Zamierzam zmienić auto na Honde Prelude. Cena jest atrakcyjna bo 5.500 tys za 95 rok
silnik 2.0 16V benzyna, do drobnych poprawek lakierniczych.
Co o tym myślicie? Opłaca się?
Myślę również nad założeniem w niej gazu,sekwencji...
Pali dużo bo czytałam o tym na różnych stronkach...
A wiadomo gaz tańszy
Co o tym myślicie? Co możecie mi doradzić?
Co ogólnie wiecie i możecie mi powiedzieć o tym aucie?
Pozdrawiam
lista tematów
Prelude strona 1 z 2
Honda jak honda, jest extra wozem, blacha to wiadomo w tym roczniku trzeba robić, szczególnie nadkola, ale to nie jest problem. Jak wiadomo silniczki Hani są nie do zdarcia. Miałem CRX 1.6 VTEC i nie mogłem jej zarżnąć, jedynie mi sprzęgło padło ale nie silnik. Samochodzik jest udany, przyjemny w prowadzeniu, i jak każdy Japan motor lub górną skalę na obrotomierzu ;) Uważaj jedynie na przeszłość auta ponieważ sporo właścicieli tuninguje motorki, i można trafić na egzemplarz po młodym właścicielu;)
Moim zdaniem się nie opłaca.
Cena auta 5500zł masz zamiar założyć sekwencję to plus min 2000zł plus zrobienie "drobnych" poprawek lakierniczych, a być może malowanie całego auta to kolejne pieniądze.
Ja wolałbym za te około 8-9tyś bo tyle ta honda łącznie Cie wyniesie kupić, już auto z sekwencją pod którym nie trzeba tyle robić. Ale każdy na ten temat ma swoje zdanie. Jak lubisz się w to bawić to bierz.
Pozdro
Nie kupuj badziewia za taką kasę, nie napalaj się, nie podejmuj pochopnych decyzji.
Fajne cycki.
Prawdziwi mężczyźni nie jedzą miodu, prawdziwi mężczyźni jedzą pszczoły !
a ja mam toyotke i to też jest wóz nie do zdarcia
Lean burny są oszczędne zawsze i agresywne gdy trzeba
Jak widzę są różne opinie na temat "made in japan" no fakt każdy ma inny gust i inne zdanie na temat auta. ale jak wiadomo każdy samochód jest ujowy jak ma ujowego właściciela.
tylko,że z tego co ja widzę na allegro to tam tak zadbany samochód jak ten chodzi po minimum 11 tys... więc mogłabym chyba zarobić.. Co do poprawek lakierniczych t mój ojciec sie tym zajmuje więc mam gratis.. a do poprawy jest tylko zderzak i błotnik troszkę... Właśnie zastanawiam sie bo nie chcę się wrąbać w coś.
nie na temat.
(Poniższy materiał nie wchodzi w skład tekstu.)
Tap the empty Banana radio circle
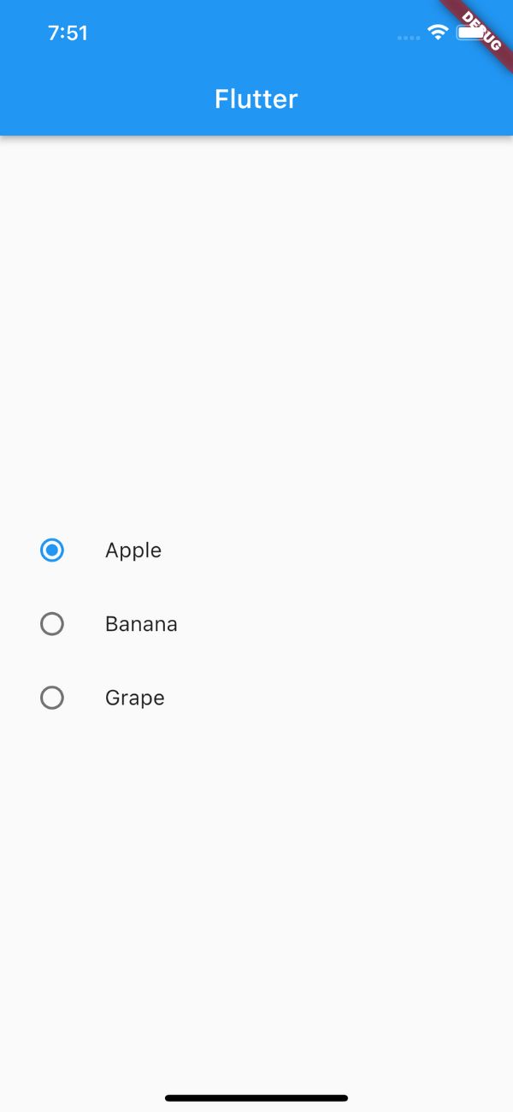coord(52,624)
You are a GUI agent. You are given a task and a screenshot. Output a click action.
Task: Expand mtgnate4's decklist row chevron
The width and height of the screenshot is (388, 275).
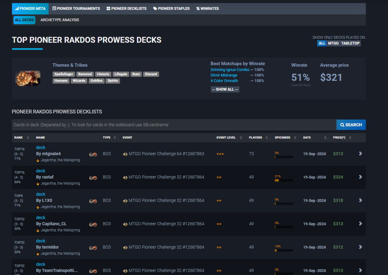coord(360,154)
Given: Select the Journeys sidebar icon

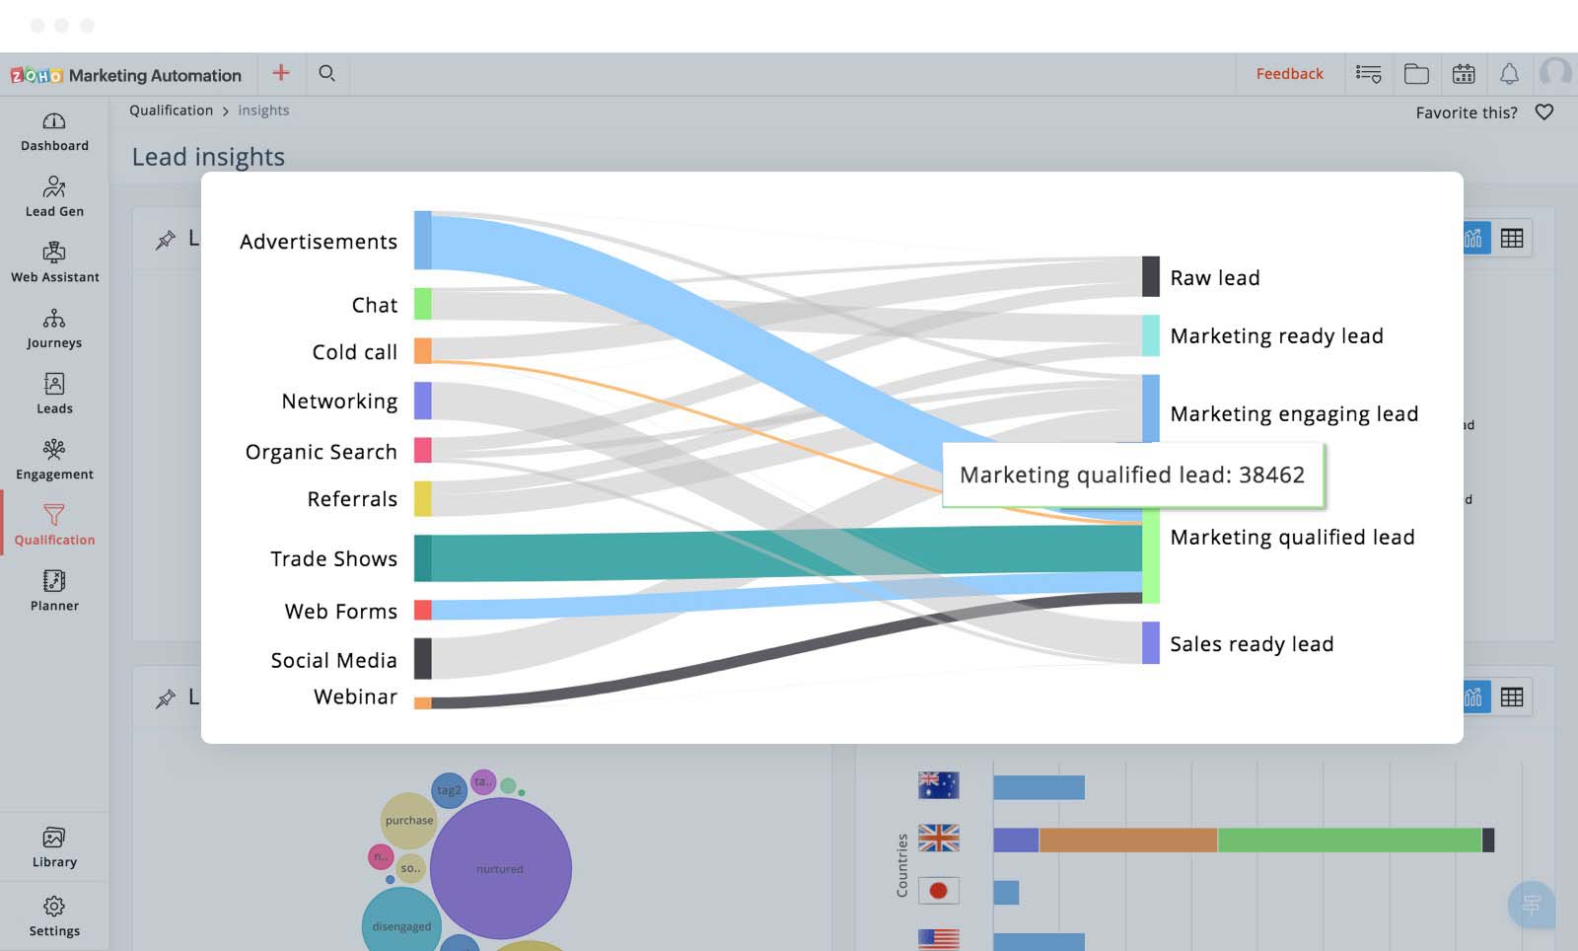Looking at the screenshot, I should click(54, 329).
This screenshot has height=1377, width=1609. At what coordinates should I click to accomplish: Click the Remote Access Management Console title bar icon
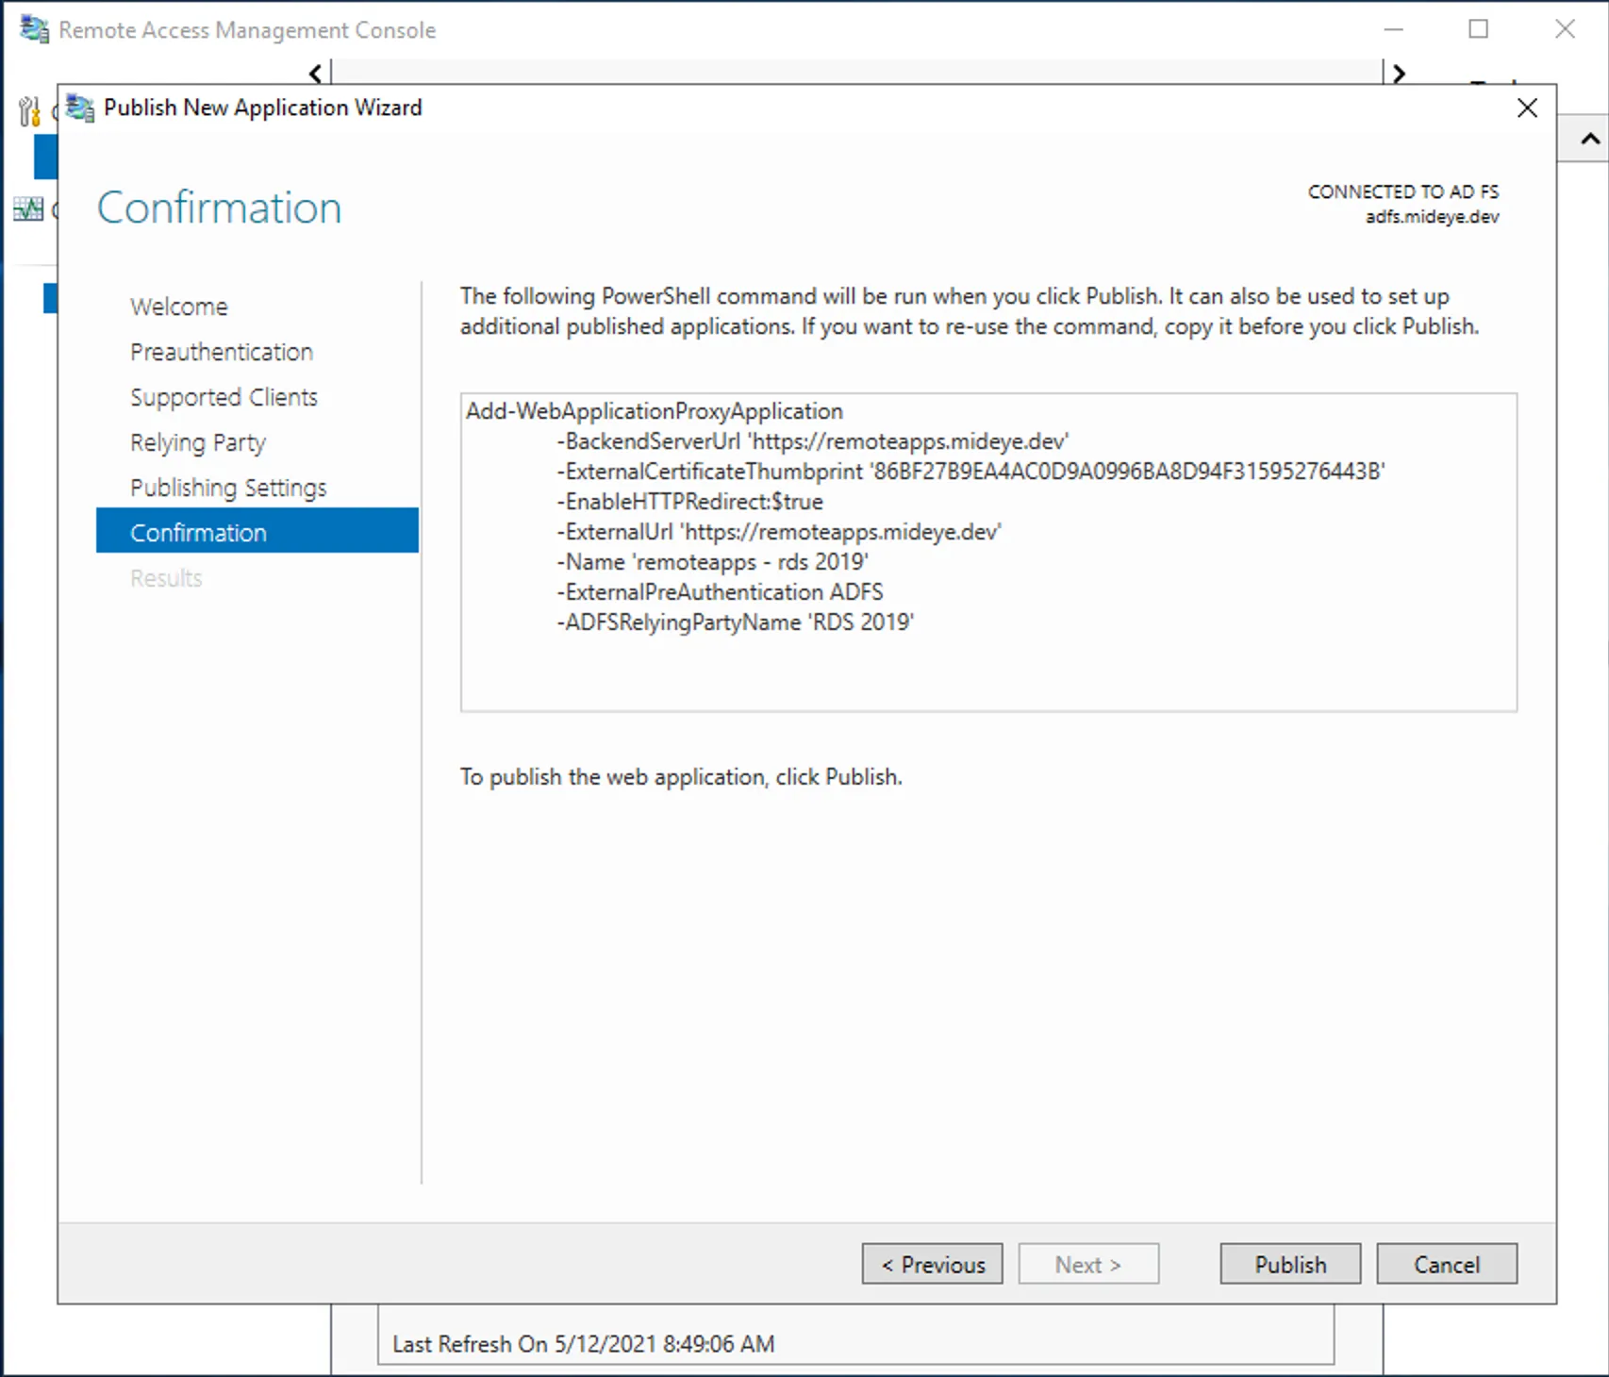pos(34,29)
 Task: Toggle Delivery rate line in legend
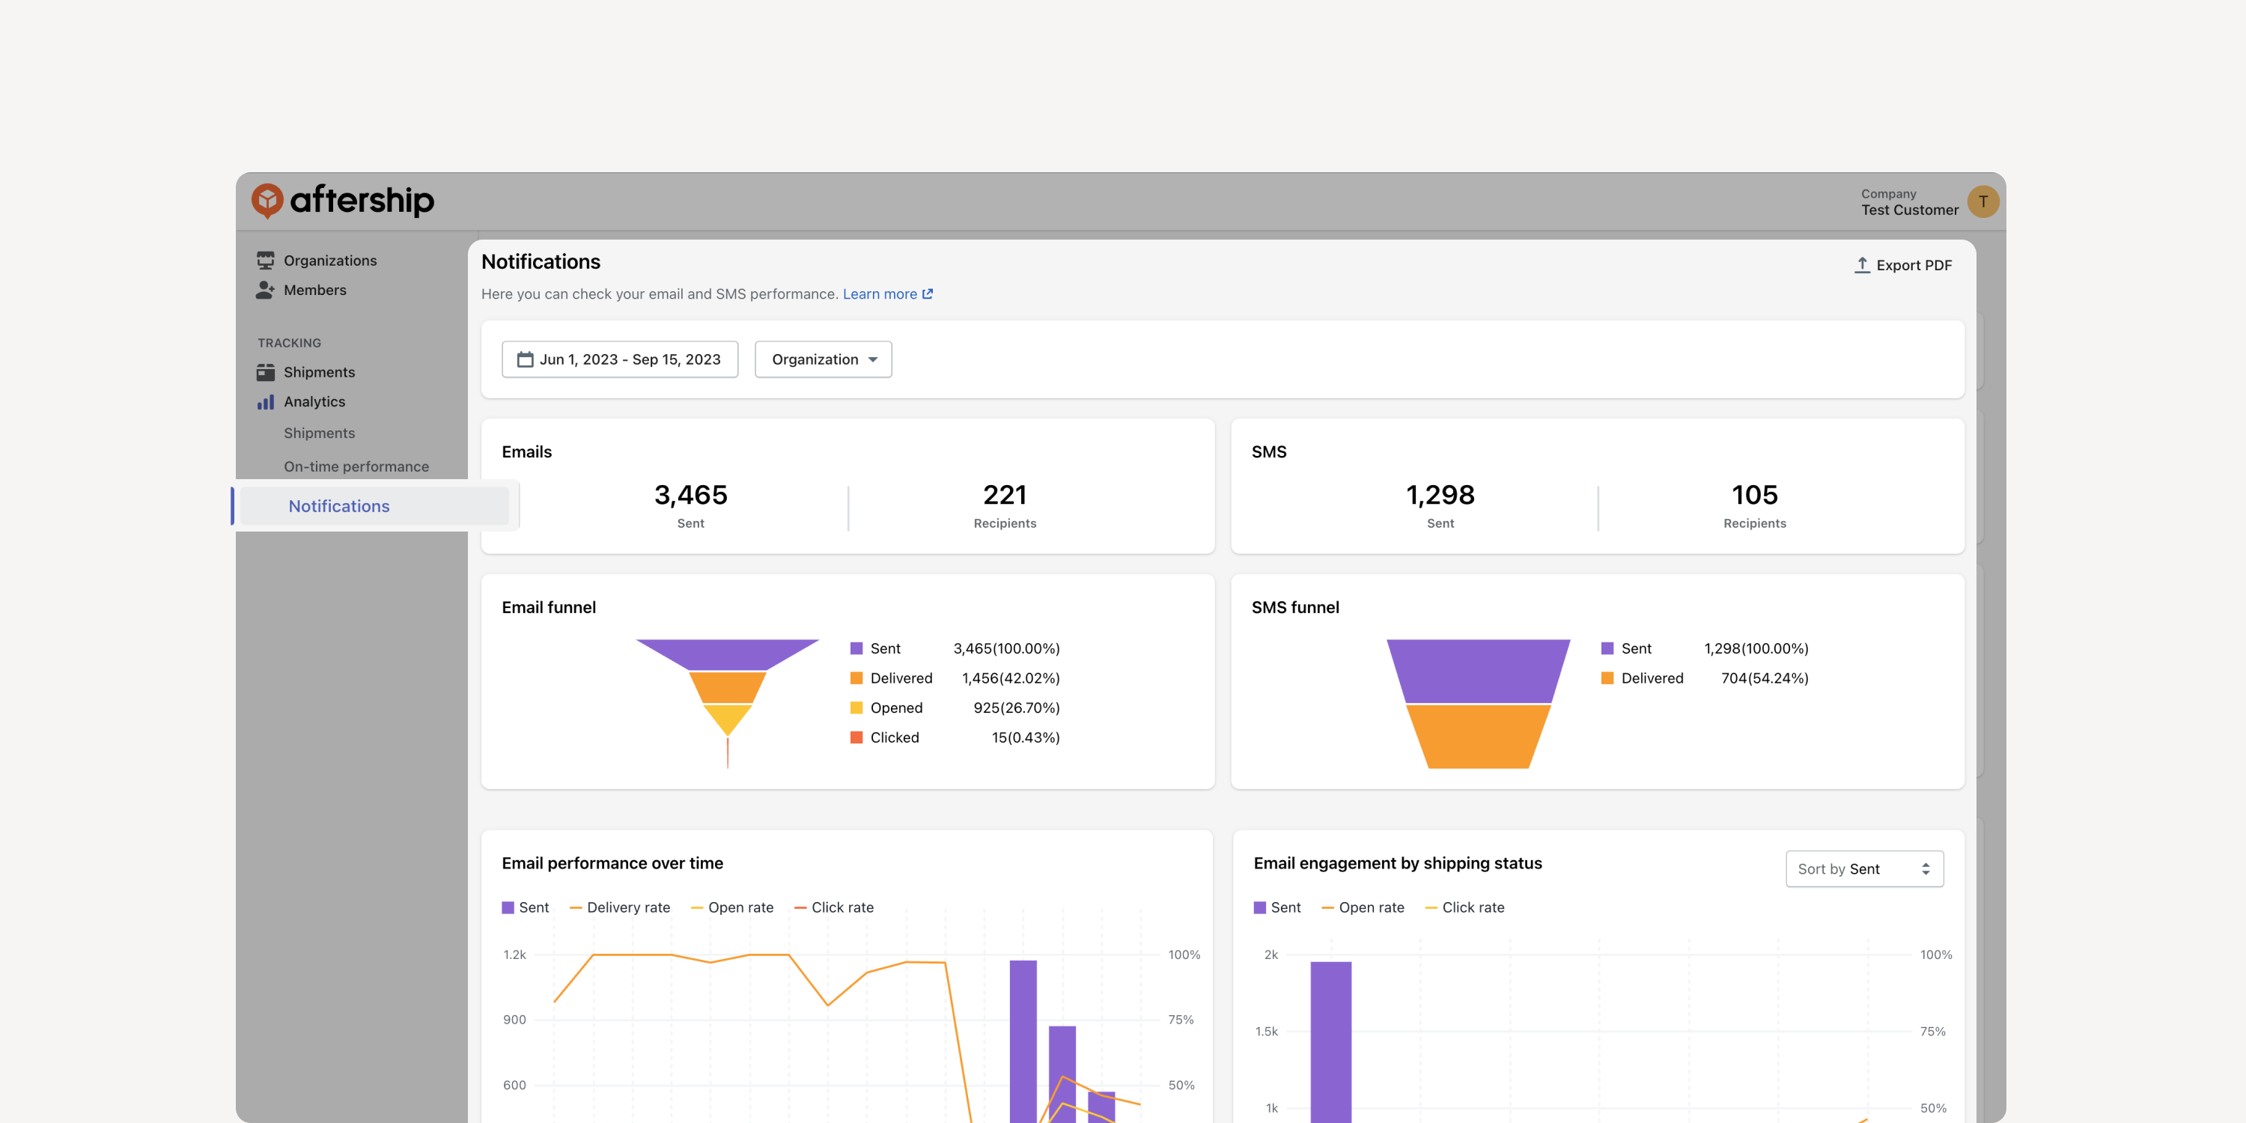(x=620, y=908)
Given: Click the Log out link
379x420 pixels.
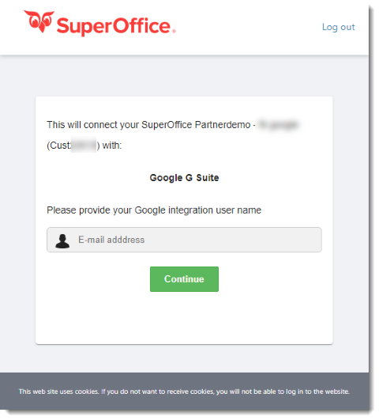Looking at the screenshot, I should 339,27.
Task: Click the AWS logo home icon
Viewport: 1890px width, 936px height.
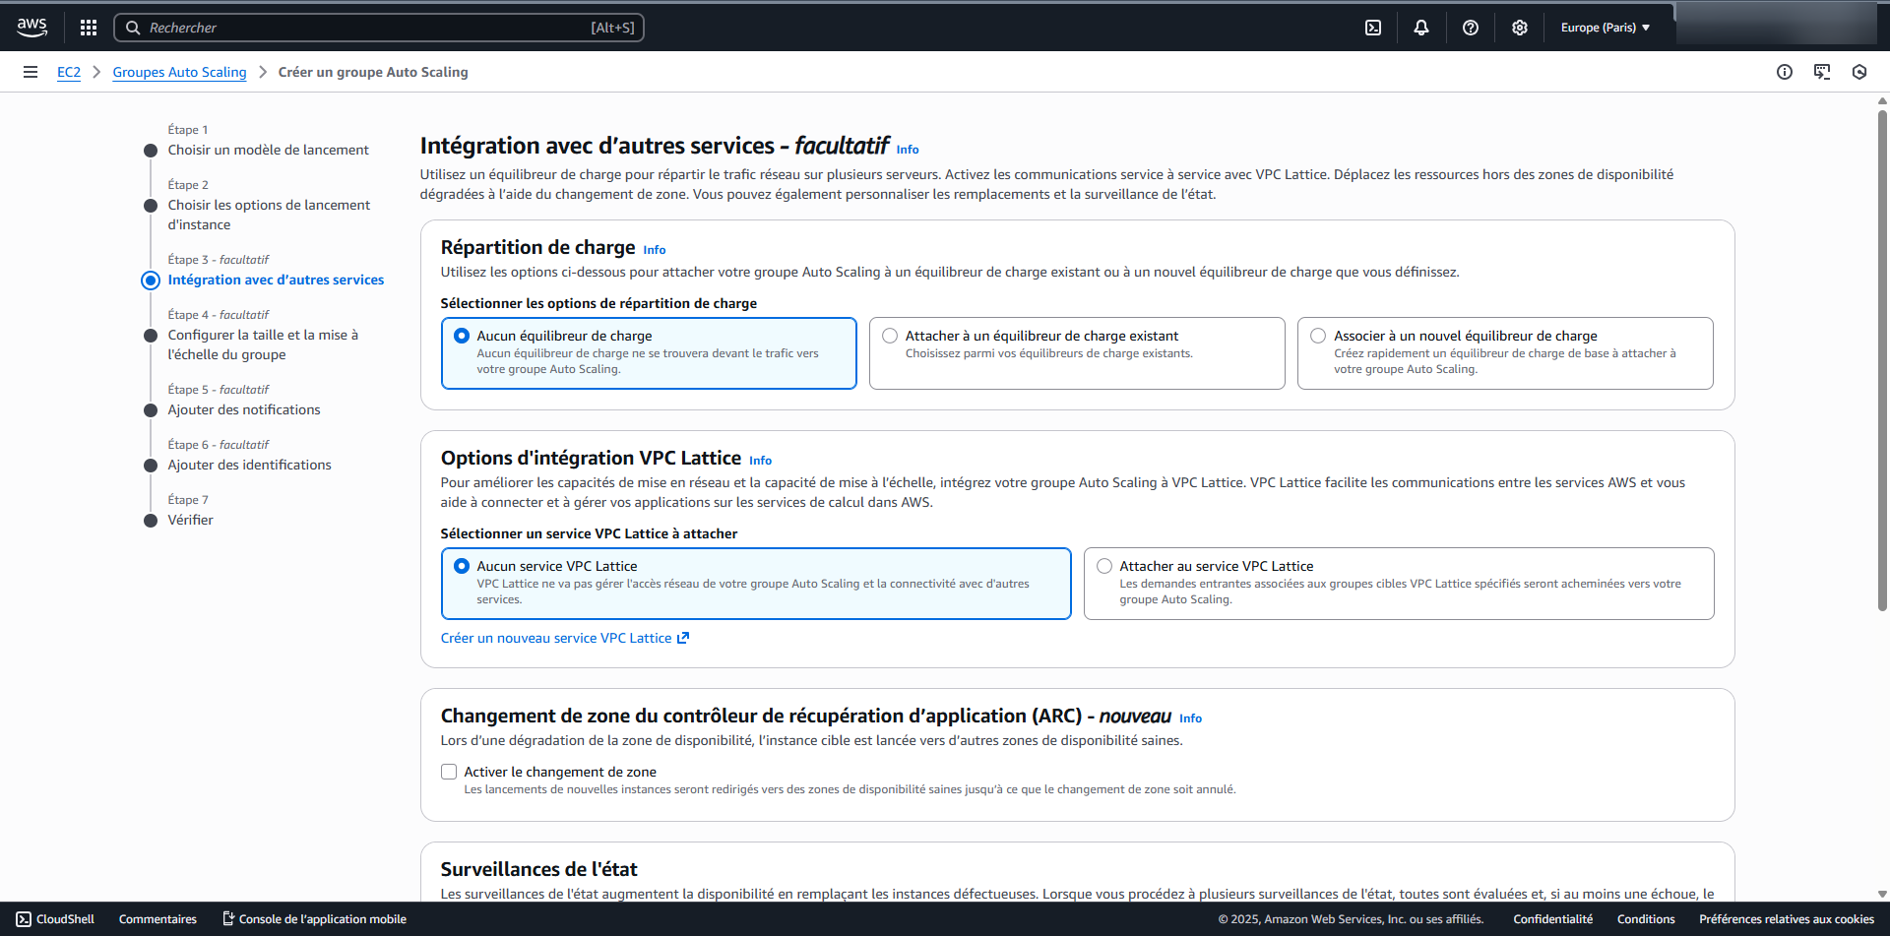Action: [x=32, y=28]
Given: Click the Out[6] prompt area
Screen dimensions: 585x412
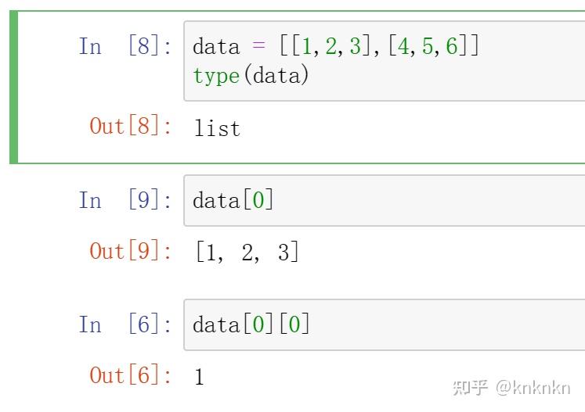Looking at the screenshot, I should point(131,375).
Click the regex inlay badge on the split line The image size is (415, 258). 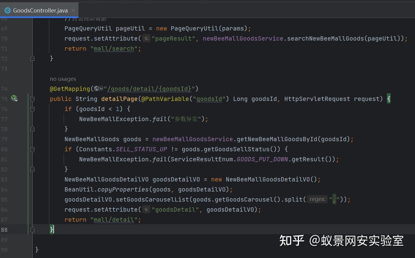[x=318, y=199]
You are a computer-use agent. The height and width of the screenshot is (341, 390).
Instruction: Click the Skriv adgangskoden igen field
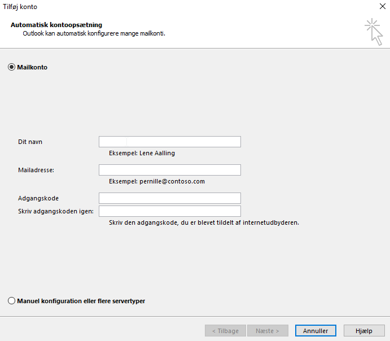170,211

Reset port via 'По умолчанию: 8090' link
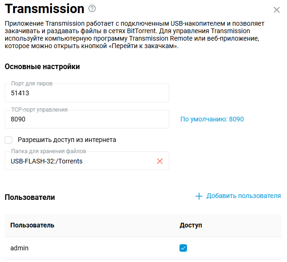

I wypraszam sobie
mój ojciec sie lubuje w toyotach:) I tu się zgodzę.. jeszcze padła nie mieliśmy:)
jest po młodym właścicielu ale miał go tylko 2 miesiące to mam nadzieję,że nic tam nie ruszał:D
Odrazu uprzedzam,że sprzedaje go bo brat mu sie na motorze zabił i on bierze jego samochód a 2óch nie będzie trzymał... Tak,że bez spekulacji:P
15letnie miało być nie czepiaj się... Jak jesteś spięty to sobie ulżyj a nie..
Cudu nie będzie ale według mnie się może opłacić gdyż te samochody sporo więcej na allegro stoją.. jeślibym go oddała ojcu to już mam przycinkę.